Curtis Flowers: Mississippi’s Marked Man

To be sure, in this year commemorating the 50th anniversary of the Children’s Crusade in Birmingham, President Kennedy’s civil-rights speech, and the March on Washington, it is appropriate to note the strides that have been made to overcome past racial injustice. Today, of the 435 members of the House of Representatives, 41 are African-American. Well over 600 cities have black mayors. And the country has elected (and reelected) its first African-American president.

But despite these advances, injustices remain. For years, the nation’s prison population has contained a disproportionately large number of African-American prisoners. A good percentage of these inmates are incarcerated on minor infractions, such as possession of small quantities of drugs. Worse, some are there under questionable circumstances. Few cases are more dubious than that of Curtis Flowers, a black man who has spent the last 16 years on death row in Mississippi for a crime to which he was connected by the most meager of circumstantial evidence.

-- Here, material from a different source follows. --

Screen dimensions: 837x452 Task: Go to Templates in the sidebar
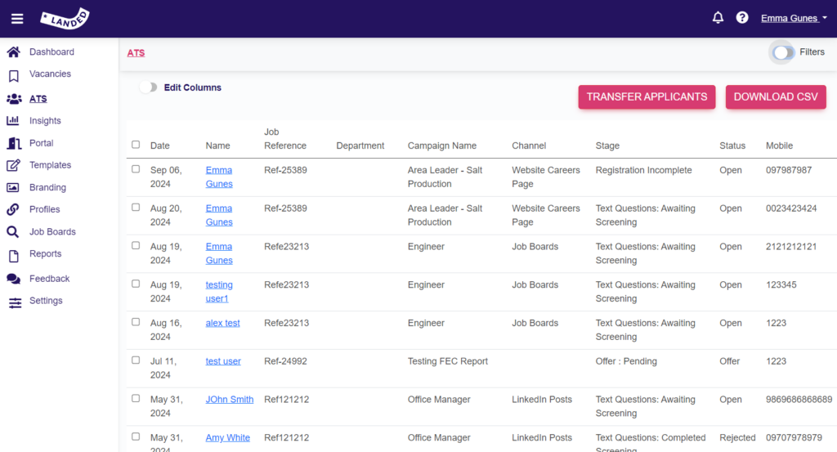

Of course, Mississippi has a long history of racial incidents, from the Duck Hill lynchings in 1937 to the Mississippi Burning murders of three civil-rights workers in Philadelphia, Mississippi, and the assassination of Medgar Evers in Jackson in the 1960s. Another small town, Winona, achieved notoriety when voting-rights activist Fannie Lou Hammer spoke at the 1964 Democratic National Convention and described how, while under arrest in Winona, she was savagely beaten by police. With Winona as backdrop, it should not be surprising, then, that Curtis Flowers’s saga has racial overtones.